Free-speech controversy is riveting higher education again. Major schools recently dis-invited graduation speakers whom activists deemed “improper” to their notions of justice. And many institutions have begun formally to institute—or consider instituting—“trigger warnings.”

“Trigger warnings” are verbal or written warnings instructors provide about material that might trigger “trauma” in students who have experienced or witnessed traumatic events, including forms of assault and war, and are sensitive about such topics as race, gender, sexual orientation, colonialism and imperialism—to name a few.

The humane case for trigger warnings is that they allegedly help protect students from re-experiencing the past trauma, which can emotionally harm the student and interfere with his or her ability to learn.

What could be wrong with that? Warnings might make outright censorship less likely, much like the movie industry avoided government censorship by agreeing to use ratings labels for films. This could even enhance freedom of inquiry while protecting emotional wellbeing. And have not many instructors quietly and informally engaged in such practice in the past?

Alas, many substantial problems lurk just beneath the surface—especially when one considers the intellectual climate at many colleges and universities, of which the fate of recent graduation speakers is symptomatic. Let me touch on a few.

First, as critics from across the political spectrum have averred, it is impossible to determine in advance what material merits a warning. To avoid complaints, threats and possible lawsuits because they failed to warn of some potentially offensive material, many instructors, given the general pressures at play in higher education, would likely extend warnings to large amounts of material, sending the misguided message that learning is traumatic per se.

Or they could bowdlerize the course material in the name of sensitivity. If ever the concept of the slippery slope applied, it would apply here.

Already, trigger warnings have been applied to such works as “The Great Gatsby,” “The Merchant of Venice” and other classics.

“Gatsby?” Really?! What’s next? “Hamlet?” And what if a student refuses to read the flagged material, however important it is to the class? Do not trigger warnings imply the right of refusal, which would open yet another Pandora’s Box?

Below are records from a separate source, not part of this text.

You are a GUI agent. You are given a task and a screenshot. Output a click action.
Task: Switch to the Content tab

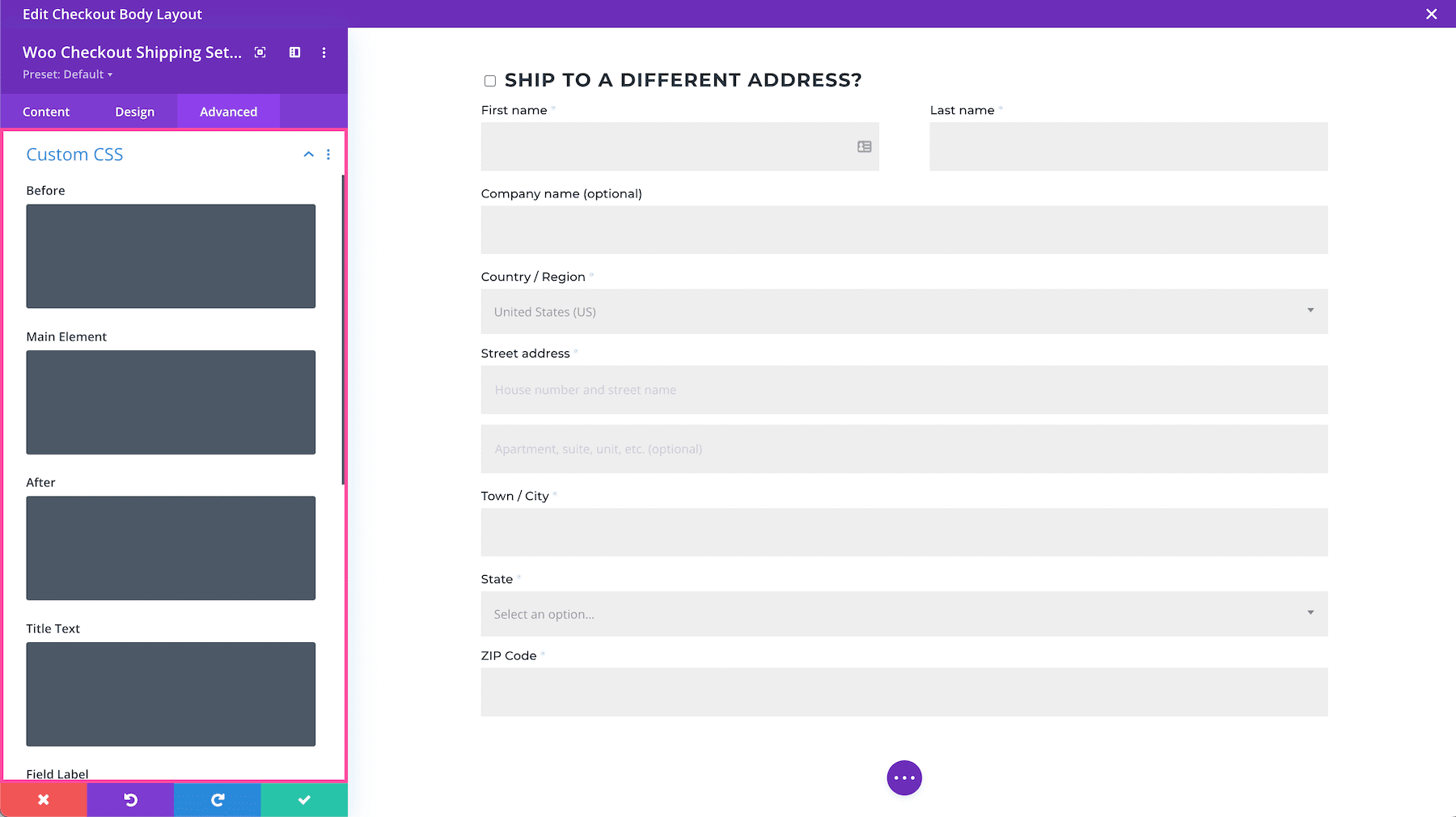(x=46, y=112)
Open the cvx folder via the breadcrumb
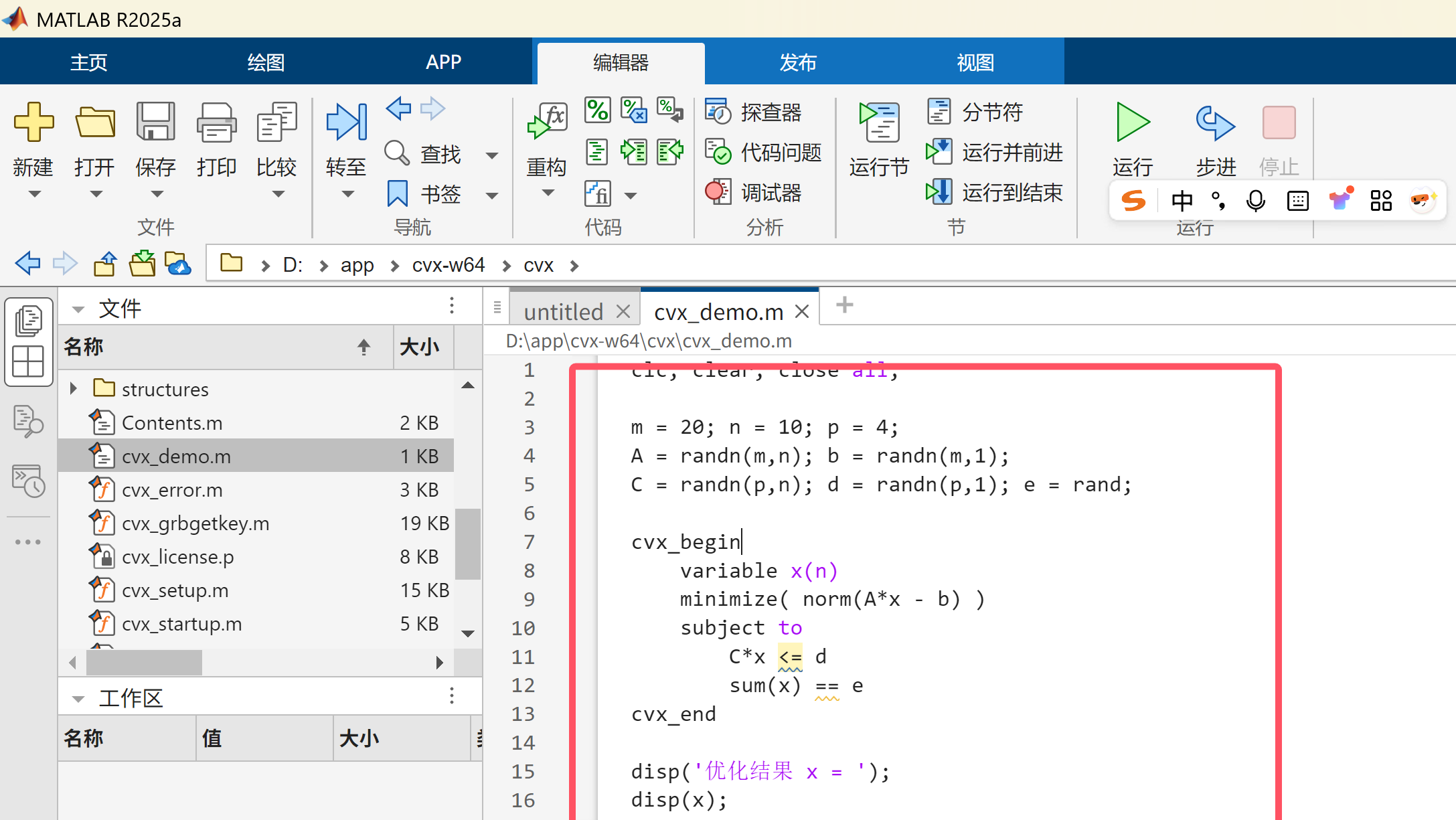1456x820 pixels. click(x=538, y=264)
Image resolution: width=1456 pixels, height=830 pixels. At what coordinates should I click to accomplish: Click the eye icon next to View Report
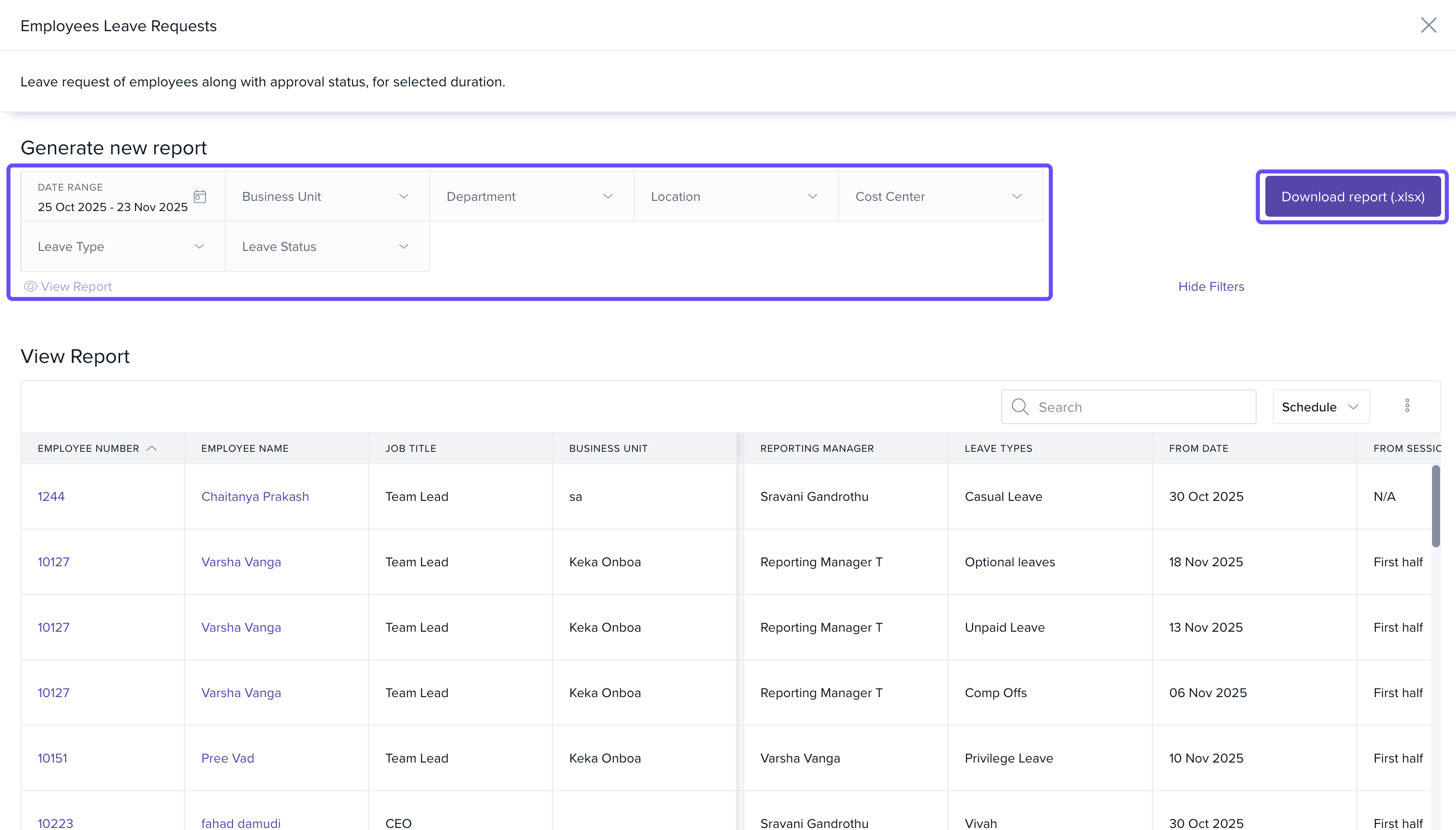tap(30, 286)
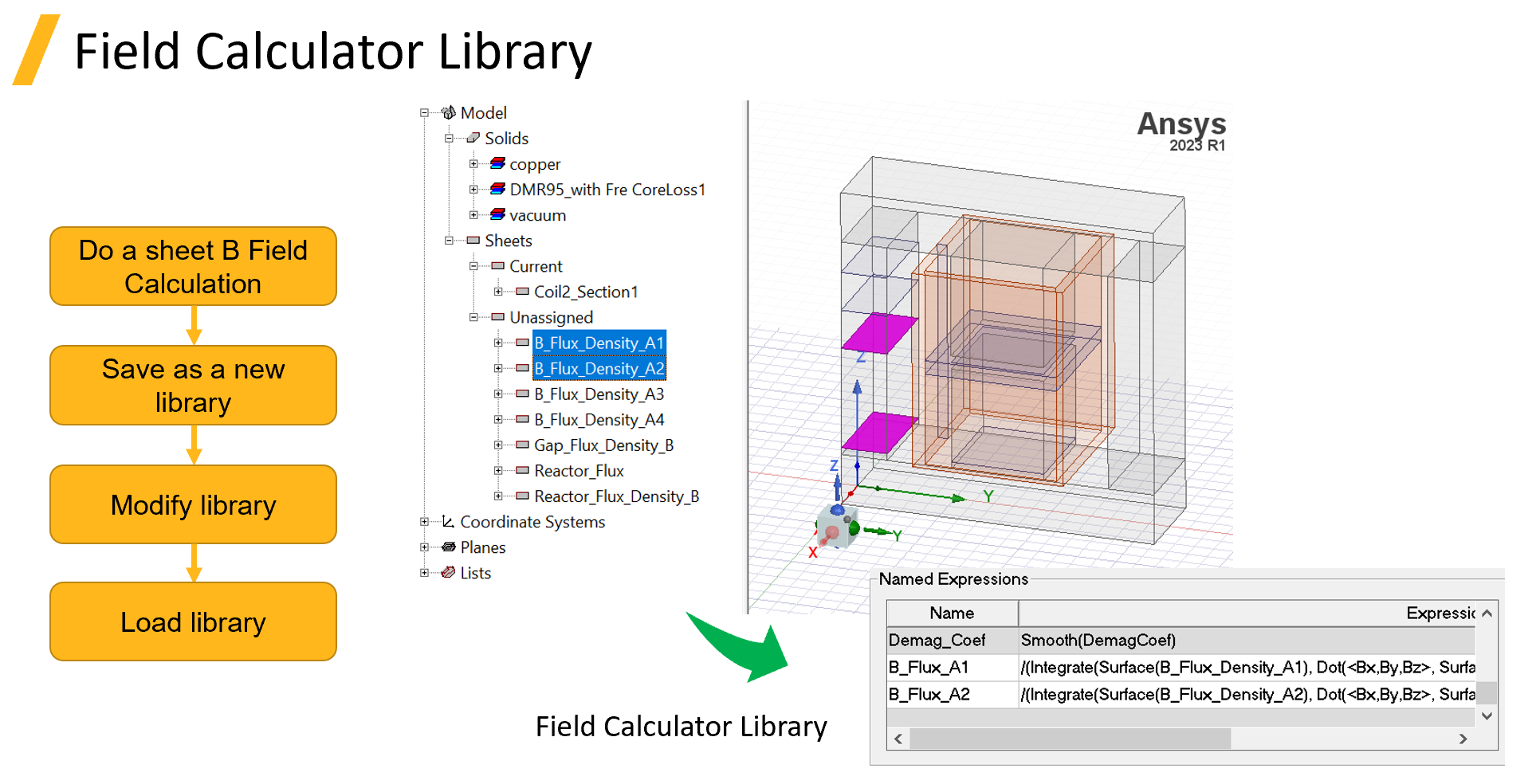Viewport: 1536px width, 784px height.
Task: Click the Load library box
Action: [x=193, y=622]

Another danger waits: formalizing trigger warnings would further empower the higher-ed sensitivity bureaucracies that are often as voracious and omnipresent as they are ignorant of basic academic freedom principles.

Most important, the rationale for formal trigger warnings is inimical to the purposes of education.

Liberal education should expose students to the depths of the human condition, which unavoidably entails matters of good and evil, life and death—what the German philosopher Nietzsche called “uncomfortable truths.”

And civic education must prepare students to be mentally strong enough to handle the rigors associated with the clash of ideas that is paramount to a free society. As the great educational philosopher Alexander Meiklejohn remarked, “To be afraid of ideas, any idea, is to be unfit for self-government.”

Born from the tenets of the controversial “trauma movement” in psychology, trigger warnings assume that many students are not capable of handling the responsibilities of adult citizenship.

In the name of sensitivity, the movement undermines the very equal respect it ostensibly supports, while also fostering the mentality of in loco parentis that universities properly abandoned decades ago.

To deal with occasional cases of extreme material, leave the matter where it has always resided: at the considered informal discretion of instructors.

If a formal trigger warning must be had, place these words atop a university’s main webpage: “Education necessarily exposes students to ideas and experiences that are new, challenging, and sometimes painful. To be properly educated, you must learn to handle and welcome such challenges.”